[Task objective] Line by line, reproduce the records exactly.

[The data]

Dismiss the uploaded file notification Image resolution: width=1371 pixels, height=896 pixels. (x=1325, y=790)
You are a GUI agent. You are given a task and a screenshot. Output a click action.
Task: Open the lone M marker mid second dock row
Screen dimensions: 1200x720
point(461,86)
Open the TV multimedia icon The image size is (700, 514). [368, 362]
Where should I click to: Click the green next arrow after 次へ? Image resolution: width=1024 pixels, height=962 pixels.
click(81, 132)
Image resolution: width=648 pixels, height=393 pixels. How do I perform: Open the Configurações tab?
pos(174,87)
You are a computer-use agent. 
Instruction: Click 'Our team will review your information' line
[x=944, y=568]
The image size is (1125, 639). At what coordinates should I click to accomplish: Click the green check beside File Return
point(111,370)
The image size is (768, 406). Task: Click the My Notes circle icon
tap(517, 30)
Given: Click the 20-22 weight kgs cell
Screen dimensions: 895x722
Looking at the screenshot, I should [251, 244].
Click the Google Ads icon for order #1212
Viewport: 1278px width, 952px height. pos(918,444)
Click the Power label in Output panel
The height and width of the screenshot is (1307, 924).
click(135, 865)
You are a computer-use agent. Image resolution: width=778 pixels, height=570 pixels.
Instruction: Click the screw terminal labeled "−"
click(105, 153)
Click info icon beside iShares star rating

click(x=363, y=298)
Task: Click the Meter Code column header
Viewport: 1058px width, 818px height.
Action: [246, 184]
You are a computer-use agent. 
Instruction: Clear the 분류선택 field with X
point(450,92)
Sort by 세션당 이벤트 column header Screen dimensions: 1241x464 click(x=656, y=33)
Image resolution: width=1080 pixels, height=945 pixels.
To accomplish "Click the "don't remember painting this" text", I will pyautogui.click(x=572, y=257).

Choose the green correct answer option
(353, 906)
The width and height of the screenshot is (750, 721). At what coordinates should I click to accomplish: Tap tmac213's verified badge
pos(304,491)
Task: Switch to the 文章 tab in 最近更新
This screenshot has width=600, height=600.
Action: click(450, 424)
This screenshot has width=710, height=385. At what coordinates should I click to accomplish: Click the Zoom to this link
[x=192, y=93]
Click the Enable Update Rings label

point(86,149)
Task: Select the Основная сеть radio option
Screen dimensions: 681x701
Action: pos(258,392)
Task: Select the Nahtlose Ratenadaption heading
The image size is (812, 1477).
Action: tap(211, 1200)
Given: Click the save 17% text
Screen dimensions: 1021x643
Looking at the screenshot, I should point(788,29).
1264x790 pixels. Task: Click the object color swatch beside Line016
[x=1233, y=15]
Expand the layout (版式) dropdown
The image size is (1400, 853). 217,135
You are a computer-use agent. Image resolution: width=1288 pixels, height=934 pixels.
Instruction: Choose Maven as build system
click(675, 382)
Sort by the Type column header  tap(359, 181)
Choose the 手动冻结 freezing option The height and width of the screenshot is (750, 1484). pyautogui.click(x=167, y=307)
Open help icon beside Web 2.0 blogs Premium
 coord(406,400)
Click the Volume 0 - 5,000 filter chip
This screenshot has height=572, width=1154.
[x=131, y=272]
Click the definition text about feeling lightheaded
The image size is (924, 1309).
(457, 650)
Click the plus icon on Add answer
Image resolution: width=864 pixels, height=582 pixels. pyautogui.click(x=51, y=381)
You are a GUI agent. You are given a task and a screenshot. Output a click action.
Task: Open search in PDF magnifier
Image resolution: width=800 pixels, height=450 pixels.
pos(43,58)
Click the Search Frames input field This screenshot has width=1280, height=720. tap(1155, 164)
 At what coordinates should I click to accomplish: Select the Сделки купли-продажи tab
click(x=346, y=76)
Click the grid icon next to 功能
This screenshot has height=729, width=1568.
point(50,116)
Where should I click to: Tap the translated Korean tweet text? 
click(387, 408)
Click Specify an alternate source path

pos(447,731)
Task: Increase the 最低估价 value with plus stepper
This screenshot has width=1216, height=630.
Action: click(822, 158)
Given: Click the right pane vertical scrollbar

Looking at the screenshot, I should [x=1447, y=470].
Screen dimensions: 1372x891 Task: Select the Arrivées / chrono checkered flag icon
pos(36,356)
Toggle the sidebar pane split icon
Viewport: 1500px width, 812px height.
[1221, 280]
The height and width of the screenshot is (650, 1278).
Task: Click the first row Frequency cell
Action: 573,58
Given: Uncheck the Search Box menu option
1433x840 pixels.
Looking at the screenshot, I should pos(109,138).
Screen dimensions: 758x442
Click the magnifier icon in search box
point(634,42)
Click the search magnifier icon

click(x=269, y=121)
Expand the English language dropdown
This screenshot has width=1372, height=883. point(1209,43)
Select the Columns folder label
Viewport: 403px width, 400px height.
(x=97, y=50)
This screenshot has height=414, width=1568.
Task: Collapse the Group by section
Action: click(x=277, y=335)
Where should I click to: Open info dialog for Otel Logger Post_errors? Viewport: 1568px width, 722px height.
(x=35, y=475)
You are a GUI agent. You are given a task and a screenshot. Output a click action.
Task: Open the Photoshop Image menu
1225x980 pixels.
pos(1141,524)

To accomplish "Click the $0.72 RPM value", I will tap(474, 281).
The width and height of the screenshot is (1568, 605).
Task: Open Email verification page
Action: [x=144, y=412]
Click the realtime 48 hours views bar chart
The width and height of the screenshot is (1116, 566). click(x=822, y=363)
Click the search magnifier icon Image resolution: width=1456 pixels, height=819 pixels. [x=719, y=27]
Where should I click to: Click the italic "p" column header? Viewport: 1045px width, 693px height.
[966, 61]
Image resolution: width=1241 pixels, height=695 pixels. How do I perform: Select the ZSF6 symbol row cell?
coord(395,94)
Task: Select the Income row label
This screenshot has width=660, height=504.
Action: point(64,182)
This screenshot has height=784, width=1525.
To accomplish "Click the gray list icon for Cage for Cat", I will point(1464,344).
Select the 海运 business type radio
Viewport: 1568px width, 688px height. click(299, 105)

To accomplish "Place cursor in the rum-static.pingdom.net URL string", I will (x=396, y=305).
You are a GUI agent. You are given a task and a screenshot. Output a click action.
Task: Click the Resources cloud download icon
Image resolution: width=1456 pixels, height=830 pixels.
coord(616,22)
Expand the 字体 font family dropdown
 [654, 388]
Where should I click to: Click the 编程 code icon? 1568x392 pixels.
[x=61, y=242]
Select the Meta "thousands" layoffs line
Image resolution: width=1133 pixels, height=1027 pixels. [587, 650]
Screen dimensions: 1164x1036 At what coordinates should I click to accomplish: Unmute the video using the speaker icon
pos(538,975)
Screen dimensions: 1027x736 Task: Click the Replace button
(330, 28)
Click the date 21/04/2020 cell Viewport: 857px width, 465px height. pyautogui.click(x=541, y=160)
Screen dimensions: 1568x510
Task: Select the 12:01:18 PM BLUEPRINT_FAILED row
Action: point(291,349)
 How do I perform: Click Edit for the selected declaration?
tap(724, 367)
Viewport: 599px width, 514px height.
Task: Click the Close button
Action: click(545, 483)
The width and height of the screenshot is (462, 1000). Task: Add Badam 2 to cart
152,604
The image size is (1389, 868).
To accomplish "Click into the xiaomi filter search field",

[Solution for this task]
Dismiss the uploaded file notification Image resolution: width=1371 pixels, height=896 pixels. (x=1325, y=790)
You are a GUI agent. You are given a task and a screenshot. Output a click action.
Task: Open the lone M marker mid second dock row
Screen dimensions: 1200x720
point(461,86)
Open the TV multimedia icon The image size is (700, 514). [368, 362]
Where should I click to: Click the green next arrow after 次へ? Image resolution: width=1024 pixels, height=962 pixels.
click(81, 132)
Image resolution: width=648 pixels, height=393 pixels. How do I perform: Open the Configurações tab?
pos(174,87)
You are a computer-use agent. 
Instruction: Click 'Our team will review your information' line
[x=944, y=568]
The image size is (1125, 639). At what coordinates should I click to accomplish: Click the green check beside File Return
point(111,370)
The image size is (768, 406). Task: Click the My Notes circle icon
tap(517, 30)
Given: Click the 20-22 weight kgs cell
Screen dimensions: 895x722
Looking at the screenshot, I should [251, 244].
Click the Google Ads icon for order #1212
Viewport: 1278px width, 952px height. pos(918,444)
Click the Power label in Output panel
The height and width of the screenshot is (1307, 924).
click(135, 865)
You are a computer-use agent. Image resolution: width=778 pixels, height=570 pixels.
Instruction: Click the screw terminal labeled "−"
click(105, 153)
Click info icon beside iShares star rating

click(x=363, y=298)
Task: Click the Meter Code column header
Viewport: 1058px width, 818px height.
Action: [246, 184]
You are a computer-use agent. 
Instruction: Clear the 분류선택 field with X
point(450,92)
Sort by 세션당 이벤트 column header Screen dimensions: 1241x464 click(x=656, y=33)
Image resolution: width=1080 pixels, height=945 pixels.
To accomplish "Click the "don't remember painting this" text", I will pyautogui.click(x=572, y=257).

Choose the green correct answer option
(353, 906)
The width and height of the screenshot is (750, 721). At what coordinates should I click to accomplish: Tap tmac213's verified badge
pos(304,491)
Task: Switch to the 文章 tab in 最近更新
This screenshot has width=600, height=600.
Action: click(450, 424)
This screenshot has width=710, height=385. At what coordinates should I click to accomplish: Click the Zoom to this link
[x=192, y=93]
Click the Enable Update Rings label

point(86,149)
Task: Select the Основная сеть radio option
Screen dimensions: 681x701
Action: pos(258,392)
Task: Select the Nahtlose Ratenadaption heading
The image size is (812, 1477).
Action: tap(211, 1200)
Given: Click the save 17% text
Screen dimensions: 1021x643
Looking at the screenshot, I should point(788,29).
1264x790 pixels. Task: Click the object color swatch beside Line016
[x=1233, y=15]
Expand the layout (版式) dropdown
The image size is (1400, 853). 217,135
You are a computer-use agent. Image resolution: width=1288 pixels, height=934 pixels.
Instruction: Choose Maven as build system
click(675, 382)
Sort by the Type column header  tap(359, 181)
Choose the 手动冻结 freezing option The height and width of the screenshot is (750, 1484). pyautogui.click(x=167, y=307)
Open help icon beside Web 2.0 blogs Premium
 coord(406,400)
Click the Volume 0 - 5,000 filter chip
This screenshot has height=572, width=1154.
[x=131, y=272]
Click the definition text about feeling lightheaded
The image size is (924, 1309).
(457, 650)
Click the plus icon on Add answer
Image resolution: width=864 pixels, height=582 pixels. pyautogui.click(x=51, y=381)
You are a GUI agent. You are given a task and a screenshot. Output a click action.
Task: Open search in PDF magnifier
Image resolution: width=800 pixels, height=450 pixels.
pos(43,58)
Click the Search Frames input field This screenshot has width=1280, height=720. tap(1155, 164)
 At what coordinates should I click to accomplish: Select the Сделки купли-продажи tab
click(x=346, y=76)
Click the grid icon next to 功能
This screenshot has height=729, width=1568.
point(50,116)
Where should I click to: Tap the translated Korean tweet text? 
click(387, 408)
Click Specify an alternate source path

pos(447,731)
Task: Increase the 最低估价 value with plus stepper
This screenshot has width=1216, height=630.
Action: click(822, 158)
Given: Click the right pane vertical scrollbar

Looking at the screenshot, I should [x=1447, y=470].
Screen dimensions: 1372x891 Task: Select the Arrivées / chrono checkered flag icon
pos(36,356)
Toggle the sidebar pane split icon
Viewport: 1500px width, 812px height.
[1221, 280]
The height and width of the screenshot is (650, 1278).
Task: Click the first row Frequency cell
Action: 573,58
Given: Uncheck the Search Box menu option
1433x840 pixels.
Looking at the screenshot, I should pos(109,138).
Screen dimensions: 758x442
Click the magnifier icon in search box
point(634,42)
Click the search magnifier icon

click(x=269, y=121)
Expand the English language dropdown
This screenshot has width=1372, height=883. point(1209,43)
Select the Columns folder label
Viewport: 403px width, 400px height.
(x=97, y=50)
This screenshot has height=414, width=1568.
Task: Collapse the Group by section
Action: click(x=277, y=335)
Where should I click to: Open info dialog for Otel Logger Post_errors? Viewport: 1568px width, 722px height.
(x=35, y=475)
You are a GUI agent. You are given a task and a screenshot. Output a click action.
Task: Open the Photoshop Image menu
1225x980 pixels.
pos(1141,524)

To accomplish "Click the $0.72 RPM value", I will tap(474, 281).
The width and height of the screenshot is (1568, 605).
Task: Open Email verification page
Action: [x=144, y=412]
Click the realtime 48 hours views bar chart
The width and height of the screenshot is (1116, 566). click(x=822, y=363)
Click the search magnifier icon Image resolution: width=1456 pixels, height=819 pixels. [x=719, y=27]
Where should I click to: Click the italic "p" column header? Viewport: 1045px width, 693px height.
[966, 61]
Image resolution: width=1241 pixels, height=695 pixels. How do I perform: Select the ZSF6 symbol row cell?
coord(395,94)
Task: Select the Income row label
This screenshot has width=660, height=504.
Action: point(64,182)
This screenshot has height=784, width=1525.
To accomplish "Click the gray list icon for Cage for Cat", I will point(1464,344).
Select the 海运 business type radio
Viewport: 1568px width, 688px height. click(299, 105)

To accomplish "Place cursor in the rum-static.pingdom.net URL string", I will (x=396, y=305).
You are a GUI agent. You are given a task and a screenshot. Output a click action.
Task: Click the Resources cloud download icon
Image resolution: width=1456 pixels, height=830 pixels.
coord(616,22)
Expand the 字体 font family dropdown
 [654, 388]
Where should I click to: Click the 编程 code icon? 1568x392 pixels.
[x=61, y=242]
Select the Meta "thousands" layoffs line
Image resolution: width=1133 pixels, height=1027 pixels. [587, 650]
Screen dimensions: 1164x1036 At what coordinates should I click to accomplish: Unmute the video using the speaker icon
pos(538,975)
Screen dimensions: 1027x736 Task: Click the Replace button
(330, 28)
Click the date 21/04/2020 cell Viewport: 857px width, 465px height. pyautogui.click(x=541, y=160)
Screen dimensions: 1568x510
Task: Select the 12:01:18 PM BLUEPRINT_FAILED row
Action: point(291,349)
 How do I perform: Click Edit for the selected declaration?
tap(724, 367)
Viewport: 599px width, 514px height.
Task: Click the Close button
Action: click(545, 483)
The width and height of the screenshot is (462, 1000). Task: Add Badam 2 to cart
152,604
The image size is (1389, 868).
To accomplish "Click into the xiaomi filter search field",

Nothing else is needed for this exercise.